Are chatbots effective for customer service?

"There's no clear ownership of the customer, end to end," said Autumn Braswell, COO of IQor, when talking about yet another common multiparty customer service rat's nest: Smartphones, which can precipitate customer service issues between phone manufacturers and cell carriers when it comes time to activate and use them on a network. This is slowly changing as consumers hold companies more accountable and the various product and service providers realize they need to work together or lose those customers to competitors.

"What is happening," said Braswell, who sees firsthand what IQor's customers are implementing to solve these thorny multivendor issues, "is that companies have to think about the ecosystem more holistically. They no longer have the ability to stick their head in the sand and think about their little silo. They're trying to ... help [consumers] navigate through the right solution, so that they don't fall into the trap of saying 'not my problem, go talk to somebody else.'"

AI-driven chatbots can also be a source of frustration when they aren't properly implemented.

How ironic it is that so many connected consumers -- more tech-savvy than average, one indicator being that 59% actually read instruction manuals before reaching out to customer service -- can't connect the companies that bring such cool automation to their homes, and eventually give up? It causes a double whammy to the company, as it both drives up costs and loses a sale.

For smart home devices, Braswell said, building up content enabling self-help on YouTube and expert forums can be a next step for companies to help their customers troubleshoot issues, not more chatbots or phone conversations. Another improvement is retaining information between calls or between customer service groups: Eighty-one percent of respondents having to start from scratch retelling their stories and contact information delayed their resolution, and 85% found it to be "somewhat or extremely annoying."

Chatbots have a ceiling

AI-driven chatbots can also be a source of frustration when they aren't properly implemented, at least in the minds of humans who need to use them to solve customer service issues. According to a Chatbots.org survey of 3,000 consumers, also conducted in the last quarter of 2017, more than half of respondents found customer service chatbots either "not effective" or merely "somewhat effective" in solving issues. Opinions split according to geography and age: Millennials and younger generations were more likely to find chatbots effective, as did more-educated consumers. People in the U.K. had better luck with chatbots than U.S. citizens.

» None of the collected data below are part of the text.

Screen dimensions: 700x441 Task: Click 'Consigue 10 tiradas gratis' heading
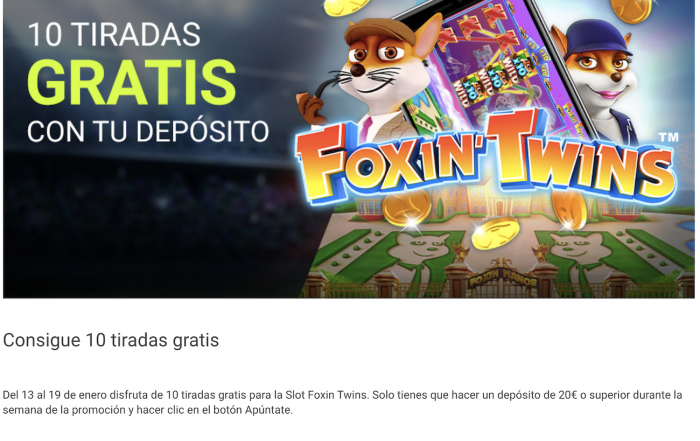[x=111, y=340]
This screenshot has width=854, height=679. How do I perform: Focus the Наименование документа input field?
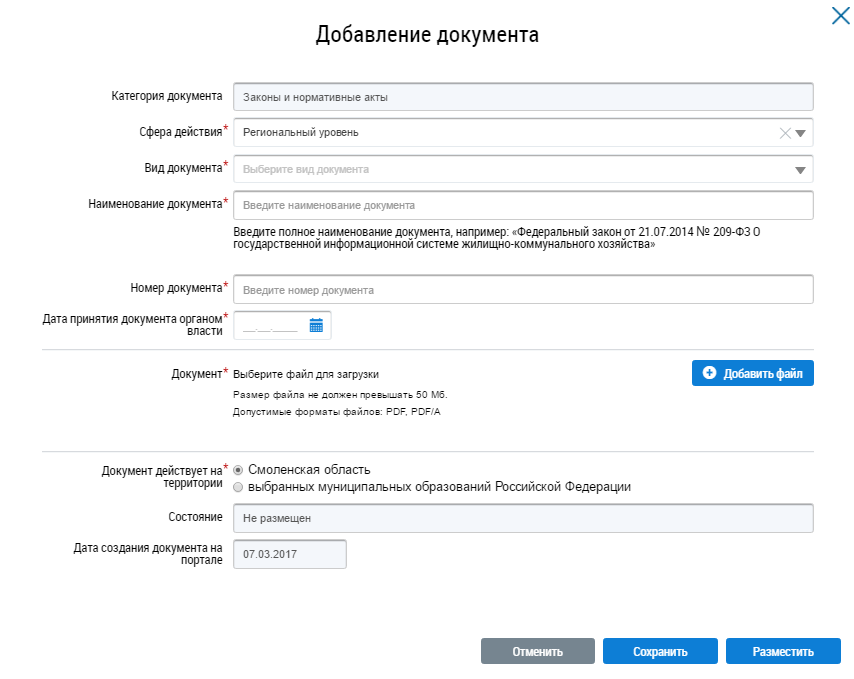pos(522,206)
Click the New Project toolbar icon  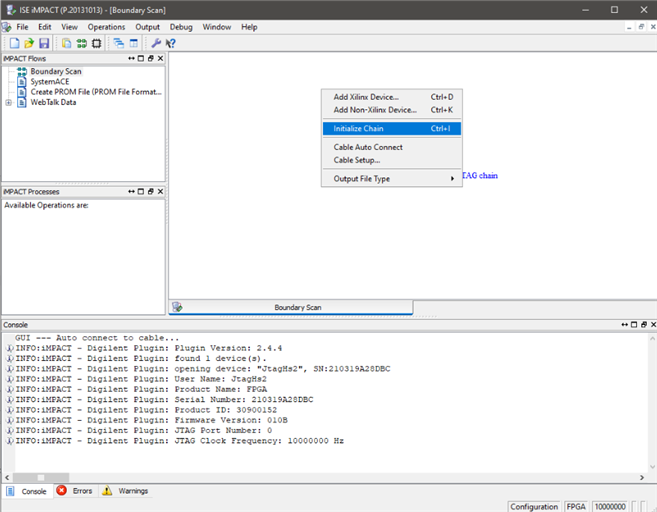click(14, 43)
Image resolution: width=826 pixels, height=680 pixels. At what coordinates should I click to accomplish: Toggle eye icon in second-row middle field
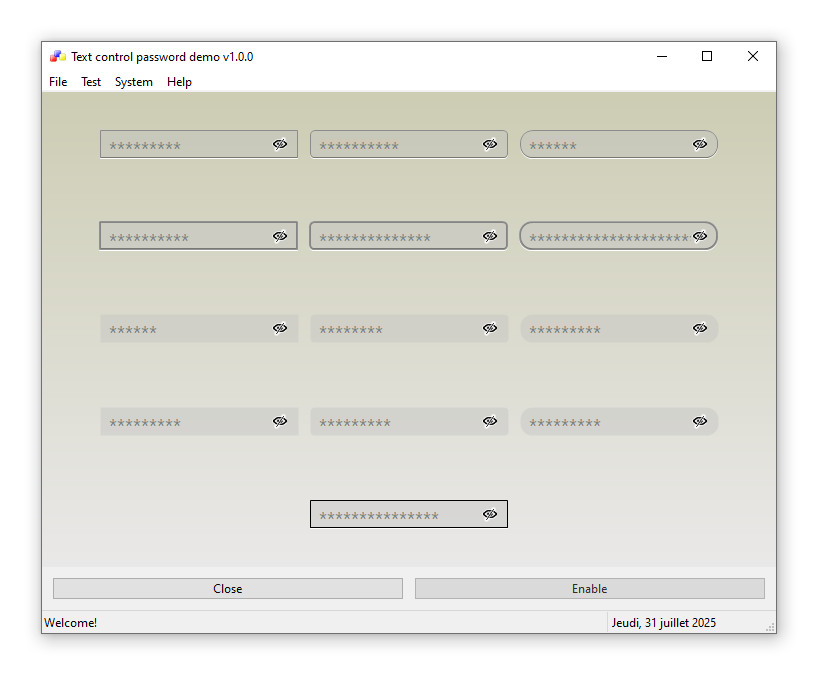(x=490, y=236)
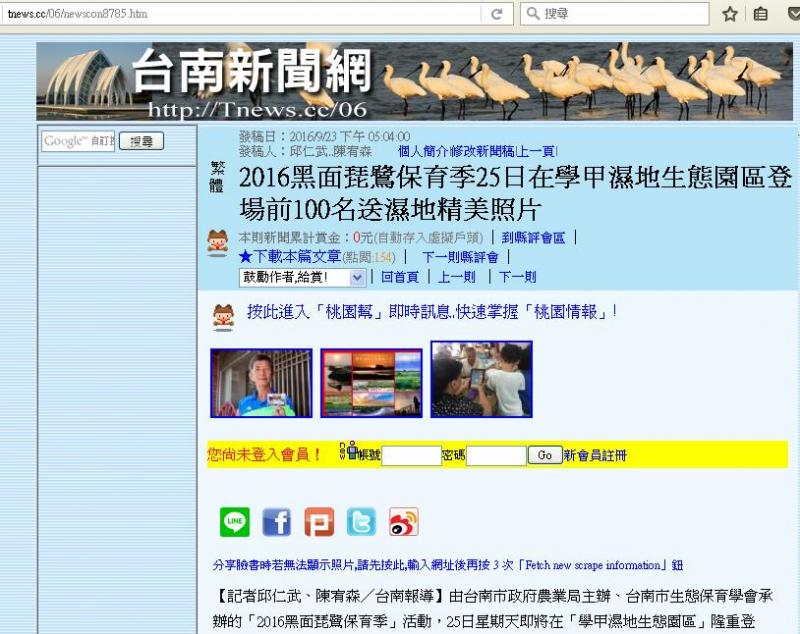The image size is (800, 634).
Task: Open the 鼓勵作者,給賞! dropdown
Action: coord(283,277)
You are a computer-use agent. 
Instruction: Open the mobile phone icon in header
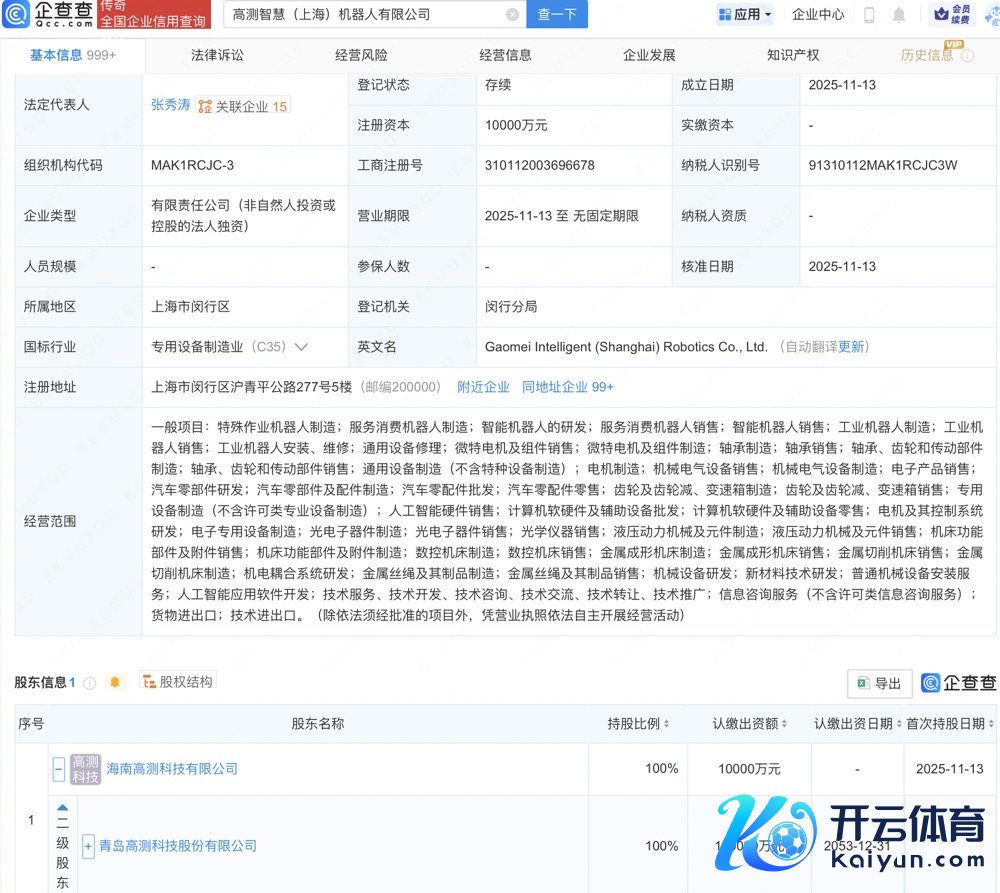click(x=869, y=15)
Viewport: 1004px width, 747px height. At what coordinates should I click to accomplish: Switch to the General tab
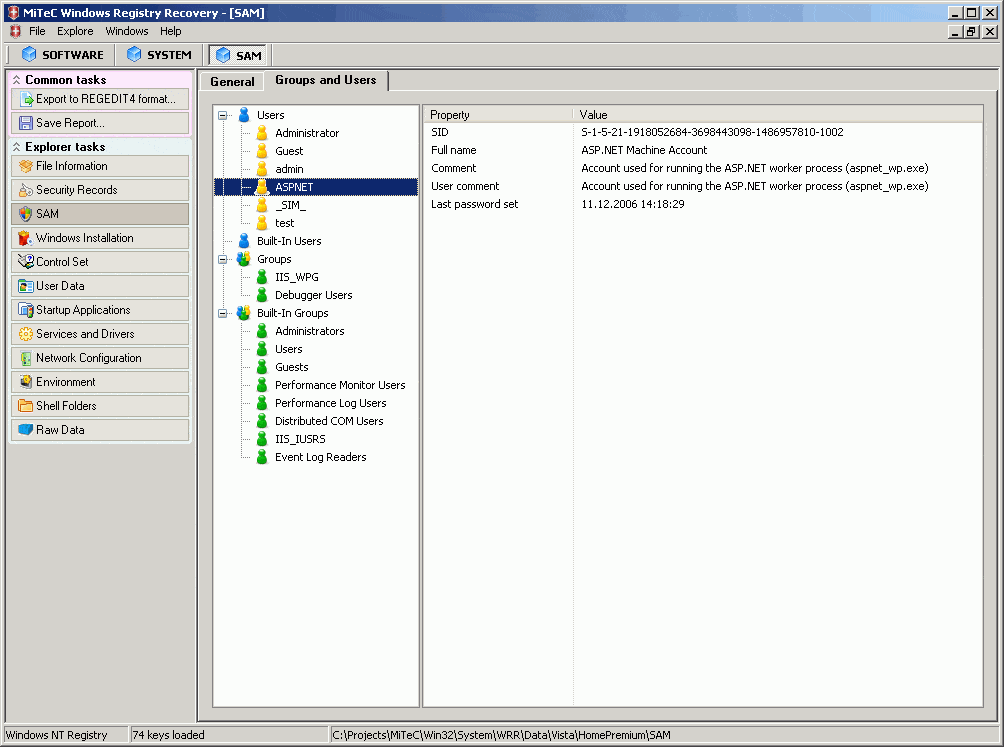click(x=232, y=82)
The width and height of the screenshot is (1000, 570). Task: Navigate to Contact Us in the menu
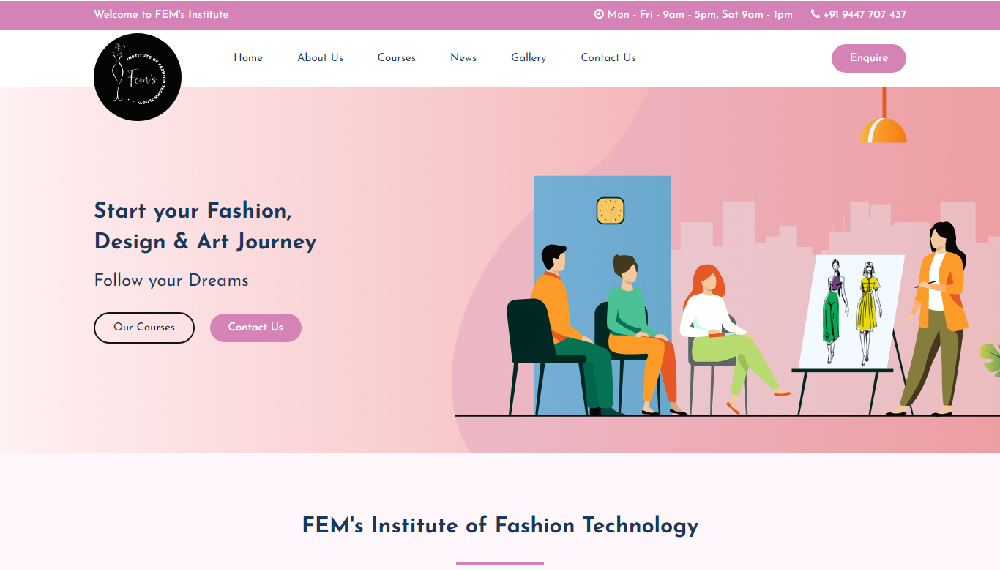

Consumers' main complaints: Customer service chatbots aren't smart enough; when they did offer some help, they "got stuck" somewhere between 30% and 40% of the time, depending on the respondents; and finally, if the chatbot is smart enough to elevate the customer's issue to a human -- just like in the IQor survey -- they waste time repeating their information and retelling their story, 60% of the time.

Making chatbots more effective, said Anand Subramaniam, senior vice president of marketing at chatbot and customer service automation vendor EGain -- which sponsored the survey -- involves putting knowledge management behind the bots. That includes giving them more answers to questions, as well as sending customers to informational web links more of the time. Most importantly, he said, is integrating customer service chatbots with human-assisted customer service; putting the interaction in its own loop is a way to frustrate customers.

"Don't treat chatbots like a silo," Subramaniam said. "Chatbots have to be part of a unified, multi-touch, multichannel customer journey. Successful [companies] take that approach ... and they pay attention to the knowledge base that drives the chatbot."

Connecting all these systems takes not only time and improvements in customer service automation technology, but shifting philosophies on behalf of the manufacturer and service provider executives imagining the next generation of customer support. Both Braswell and Subramaniam indicated their customers are thinking about how thorny customer service issues can be more efficiently ironed out, without shoving so much of the obligation onto the consumer. Companies doing that, they said, are the most competitive and more likely to be successful against lesser competition.